WHAT TO WORK ON
Search the data for the string "agent" and copy each line where it turns up.

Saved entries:
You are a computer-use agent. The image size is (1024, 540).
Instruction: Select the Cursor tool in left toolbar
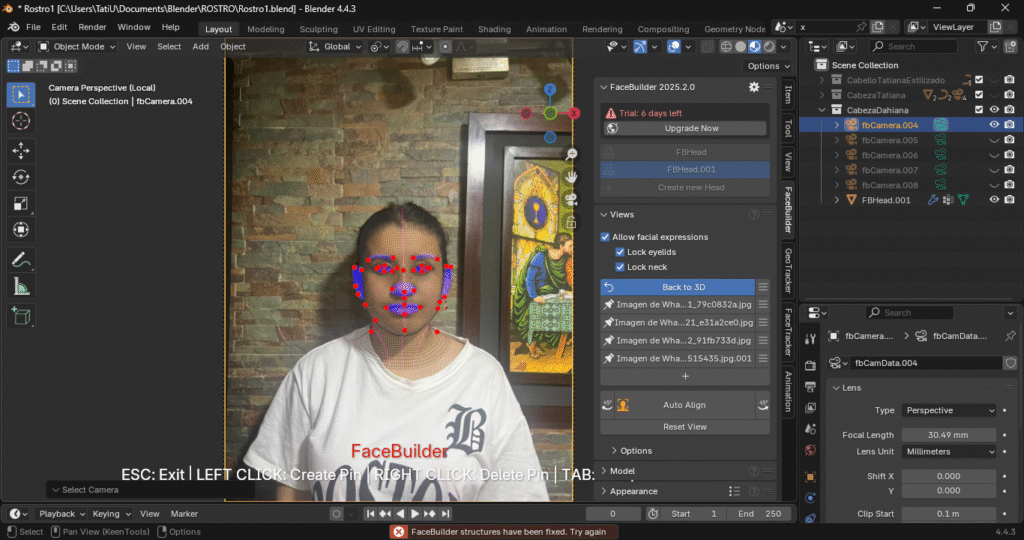tap(21, 121)
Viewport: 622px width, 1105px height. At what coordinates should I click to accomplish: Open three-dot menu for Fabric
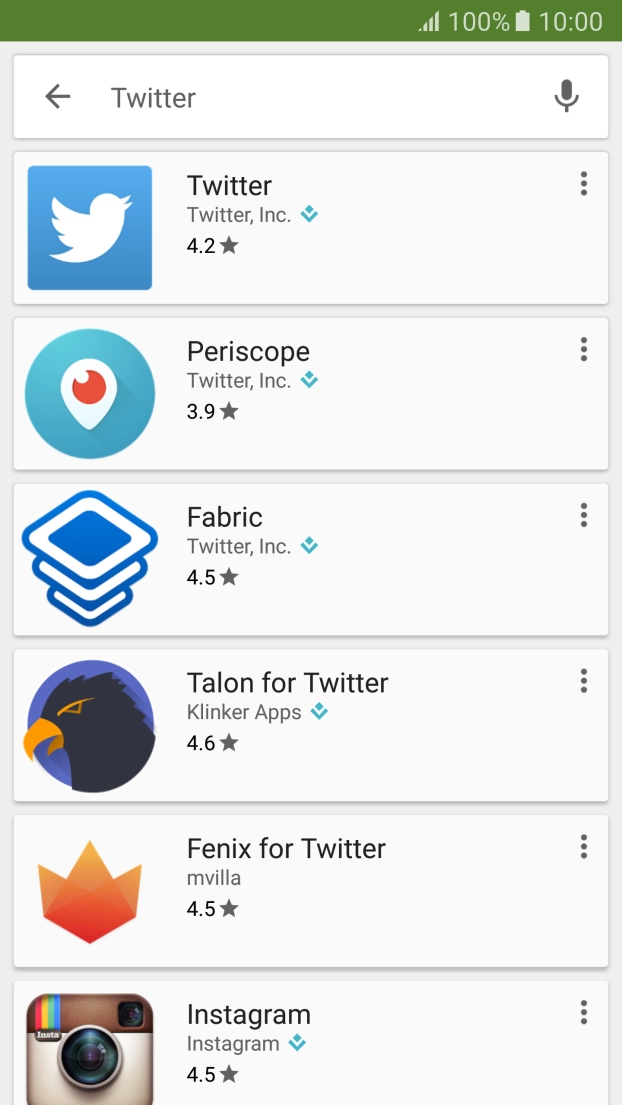tap(583, 516)
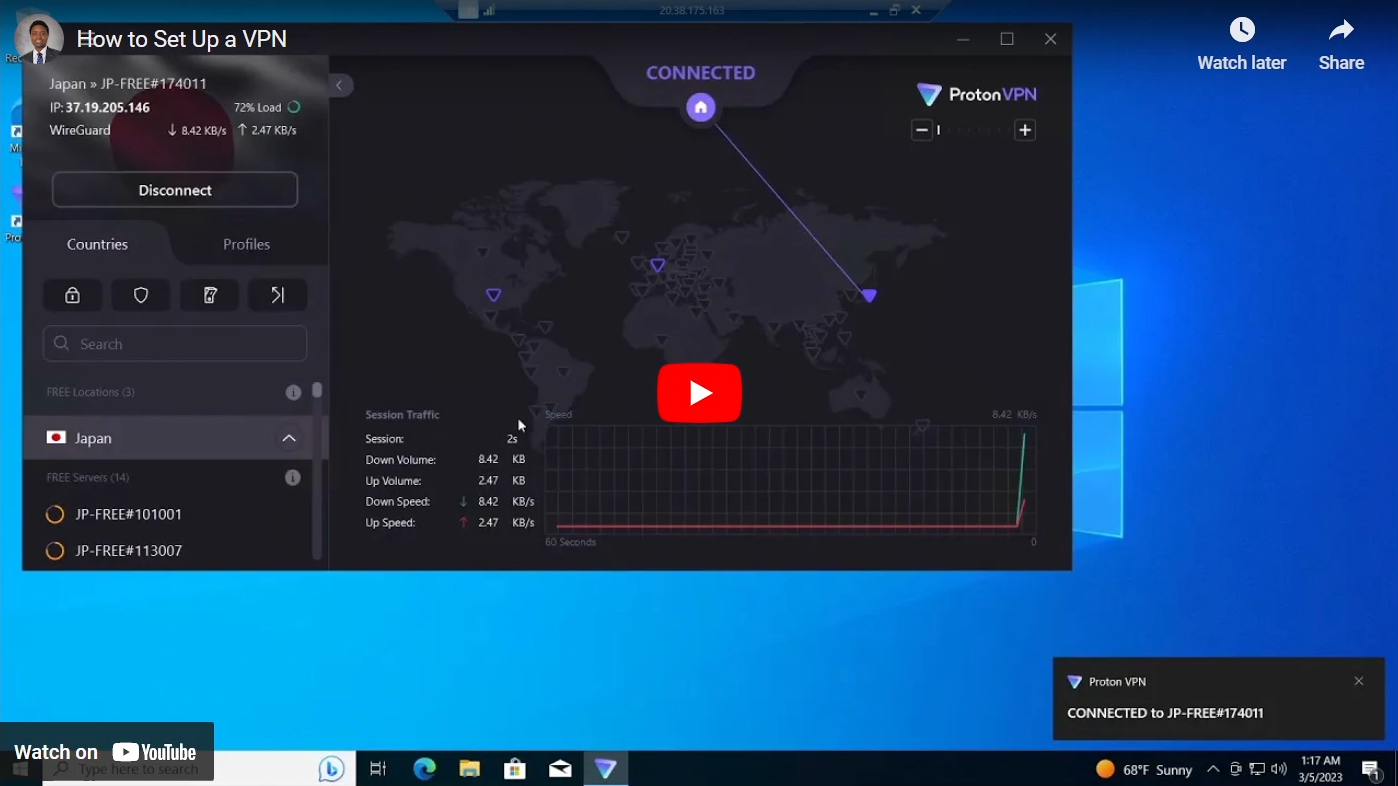Click the Watch later link
The image size is (1398, 786).
pos(1241,44)
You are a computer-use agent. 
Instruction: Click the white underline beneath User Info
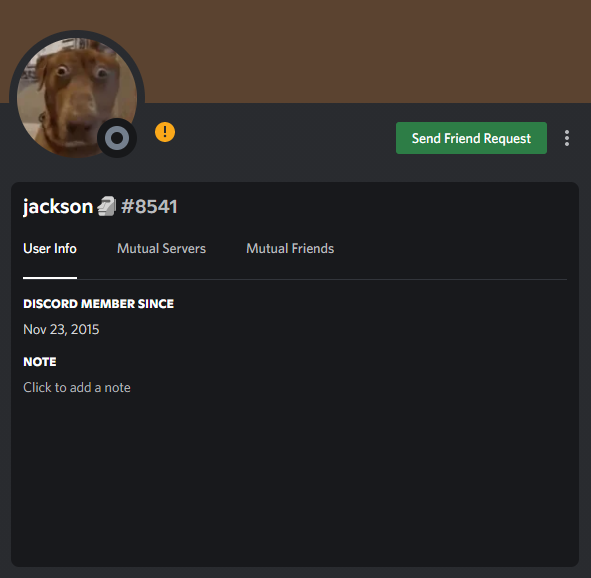(50, 278)
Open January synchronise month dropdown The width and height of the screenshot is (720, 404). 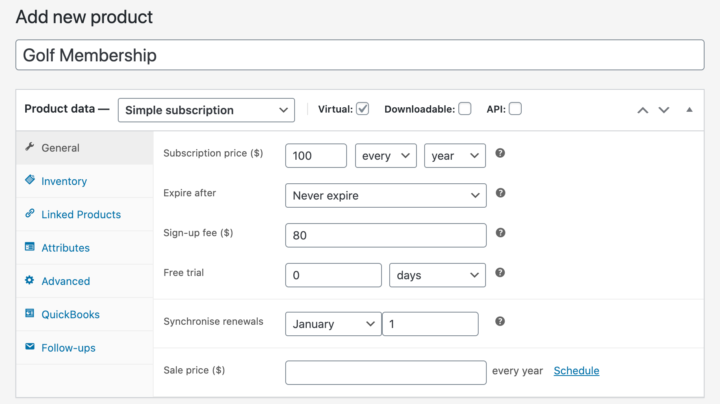(x=333, y=324)
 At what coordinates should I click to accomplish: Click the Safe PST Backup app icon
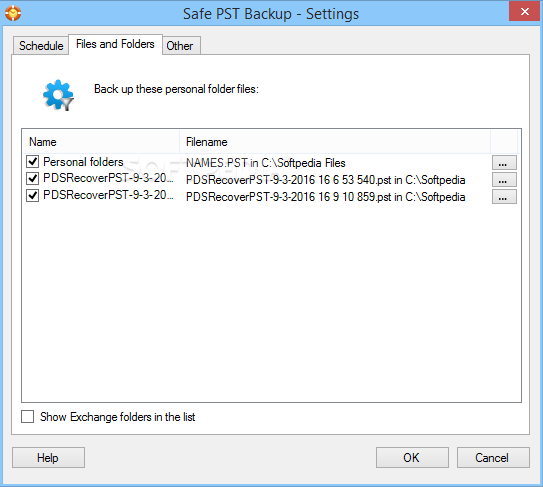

EXERCISE OUTPUT
You are a computer-use agent. The image size is (1024, 540).
You are a computer-use agent. 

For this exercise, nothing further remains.